We'll update this post with news from the debate over the bill and the vote.
The final vote on the $1.014 trillion measure could be a close one, if a preliminary House rules vote Thursday is any sign. No Democrats voted in favor, and more than a dozen Republicans defected to vote against.
Shortly after noon Thursday, the bill squeezed by in the rules vote, 214-212, after Republican leaders including Speaker John Boehner and Chief Deputy Whip Patrick McHenry, walked the floor to bolster support, NPR's Juana Summers reports.
You can read the bill, broken down by government agency, on the House Appropriations Committee site.
The bill has been labeled a "cromnibus" because it combines the traditional sweeping scope of an omnibus spending bill with a continuing resolution (CR). While it would fund most of the government until the next financial year, the Department of Homeland Security would only be funded through February, in a move that seeks to limit President Obama's recent executive actions on immigration.
Rep. Nancy Pelosi spoke out against the bill in the House Thursday, sharply criticizing it for altering rules in the Dodd-Frank financial reform law to let banks place both standard accounts and accounts that handle riskier derivative trades, under the protection of the Federal Deposit Insurance Corporation.
"I was so really heartbroken ... to see the taint that was placed on this valuable appropriations bill from on high," Pelosi said. She told her colleagues that anyone voting for the legislation would be putting their name next to what she later called "a ransom" and "blackmail" that would profit Wall Street.
Due to the party breakdown in the House, if more than 17 Republicans vote against the bill, its future would depend on Democrats breaking ranks.
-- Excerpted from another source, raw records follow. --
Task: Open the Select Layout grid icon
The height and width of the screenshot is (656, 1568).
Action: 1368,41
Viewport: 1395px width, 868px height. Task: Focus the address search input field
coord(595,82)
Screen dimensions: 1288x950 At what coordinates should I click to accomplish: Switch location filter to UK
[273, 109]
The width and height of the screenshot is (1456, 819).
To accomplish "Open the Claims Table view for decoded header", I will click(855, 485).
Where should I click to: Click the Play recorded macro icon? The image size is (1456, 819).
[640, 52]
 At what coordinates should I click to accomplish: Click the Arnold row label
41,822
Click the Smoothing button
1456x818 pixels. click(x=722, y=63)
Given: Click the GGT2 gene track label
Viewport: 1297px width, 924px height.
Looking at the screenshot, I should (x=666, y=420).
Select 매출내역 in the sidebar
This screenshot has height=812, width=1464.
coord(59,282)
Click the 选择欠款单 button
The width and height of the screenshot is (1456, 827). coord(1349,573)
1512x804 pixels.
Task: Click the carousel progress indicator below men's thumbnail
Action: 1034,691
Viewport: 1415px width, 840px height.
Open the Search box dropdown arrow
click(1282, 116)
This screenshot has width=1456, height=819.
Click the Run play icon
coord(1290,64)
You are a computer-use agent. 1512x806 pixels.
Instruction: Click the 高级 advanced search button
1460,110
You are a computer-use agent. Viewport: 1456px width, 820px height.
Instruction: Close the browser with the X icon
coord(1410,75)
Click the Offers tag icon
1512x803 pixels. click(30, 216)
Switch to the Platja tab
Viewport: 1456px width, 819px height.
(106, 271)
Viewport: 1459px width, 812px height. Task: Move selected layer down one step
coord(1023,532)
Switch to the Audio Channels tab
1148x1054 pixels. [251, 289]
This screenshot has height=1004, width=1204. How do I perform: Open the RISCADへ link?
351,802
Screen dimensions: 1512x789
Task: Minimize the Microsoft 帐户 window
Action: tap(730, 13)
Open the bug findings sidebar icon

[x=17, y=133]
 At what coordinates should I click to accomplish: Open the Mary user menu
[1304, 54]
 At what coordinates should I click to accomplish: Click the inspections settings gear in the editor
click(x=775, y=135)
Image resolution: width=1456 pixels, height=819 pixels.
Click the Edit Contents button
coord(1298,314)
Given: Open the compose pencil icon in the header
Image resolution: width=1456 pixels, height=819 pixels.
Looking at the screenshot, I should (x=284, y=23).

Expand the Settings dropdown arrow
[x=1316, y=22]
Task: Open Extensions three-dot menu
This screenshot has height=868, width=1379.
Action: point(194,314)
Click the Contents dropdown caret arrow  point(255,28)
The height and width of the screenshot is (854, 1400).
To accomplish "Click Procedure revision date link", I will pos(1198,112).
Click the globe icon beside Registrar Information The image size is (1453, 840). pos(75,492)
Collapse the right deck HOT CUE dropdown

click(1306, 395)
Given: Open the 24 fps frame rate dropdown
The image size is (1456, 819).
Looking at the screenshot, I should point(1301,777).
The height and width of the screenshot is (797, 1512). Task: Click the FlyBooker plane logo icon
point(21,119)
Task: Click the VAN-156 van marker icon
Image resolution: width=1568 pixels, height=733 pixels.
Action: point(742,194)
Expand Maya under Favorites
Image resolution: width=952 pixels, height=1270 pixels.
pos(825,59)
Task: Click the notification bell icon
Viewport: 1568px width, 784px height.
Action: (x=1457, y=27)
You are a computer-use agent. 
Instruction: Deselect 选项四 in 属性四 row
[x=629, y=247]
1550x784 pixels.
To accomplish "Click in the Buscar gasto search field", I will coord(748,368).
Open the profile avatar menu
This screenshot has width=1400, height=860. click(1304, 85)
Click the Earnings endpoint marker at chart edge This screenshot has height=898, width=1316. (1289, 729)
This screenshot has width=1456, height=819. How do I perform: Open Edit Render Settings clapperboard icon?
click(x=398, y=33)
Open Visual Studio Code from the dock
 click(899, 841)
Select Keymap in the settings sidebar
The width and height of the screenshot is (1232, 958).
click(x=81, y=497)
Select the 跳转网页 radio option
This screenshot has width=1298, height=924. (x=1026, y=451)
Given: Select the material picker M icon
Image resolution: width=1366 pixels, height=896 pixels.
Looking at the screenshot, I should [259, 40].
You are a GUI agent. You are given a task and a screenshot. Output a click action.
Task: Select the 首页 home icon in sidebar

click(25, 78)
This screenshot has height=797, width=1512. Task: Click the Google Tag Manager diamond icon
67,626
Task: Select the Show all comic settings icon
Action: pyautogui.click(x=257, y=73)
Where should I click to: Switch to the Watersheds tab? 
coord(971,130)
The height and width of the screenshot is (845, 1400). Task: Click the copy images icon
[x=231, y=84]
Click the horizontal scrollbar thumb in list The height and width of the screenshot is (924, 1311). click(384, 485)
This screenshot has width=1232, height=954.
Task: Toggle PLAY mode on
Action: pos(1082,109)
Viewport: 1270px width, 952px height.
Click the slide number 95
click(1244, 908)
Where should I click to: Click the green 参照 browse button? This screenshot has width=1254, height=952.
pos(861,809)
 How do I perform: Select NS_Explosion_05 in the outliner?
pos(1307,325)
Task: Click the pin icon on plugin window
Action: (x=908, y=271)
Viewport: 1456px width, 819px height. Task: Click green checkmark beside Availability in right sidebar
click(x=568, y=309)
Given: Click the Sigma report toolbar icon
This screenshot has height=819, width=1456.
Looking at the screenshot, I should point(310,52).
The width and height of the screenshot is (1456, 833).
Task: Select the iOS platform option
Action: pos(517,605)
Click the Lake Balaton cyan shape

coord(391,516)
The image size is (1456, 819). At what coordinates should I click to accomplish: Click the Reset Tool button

If the spending bill doesn't pass this week, Congress would likely be forced to enact a short-term continuing resolution to avoid a federal shutdown.
As we noted when the bill was agreed upon and published on Tuesday, the House is slated to hold the first vote on the spending bill today, with the Senate to follow.
The Hill tells us who voted with the Democrats against the spending measure:
"The 16 Republican defectors were Reps. Justin Amash (Mich.), Michele Bachmann (Minn.), Dave Brat (Va.), Mo Brooks (Ala.), Paul Broun (Ga.), Louie Gohmert (Texas), Paul Gosar (Ariz.), Tim Huelskamp (Kan.), Walter Jones (N.C.), Jim Jordan (Ohio), Steve King (Iowa), Raúl Labrador (Idaho), Thomas Massie (Ky.), Bill Posey (Fla.), Matt Salmon (Ariz.) and Steve Stockman (Texas)."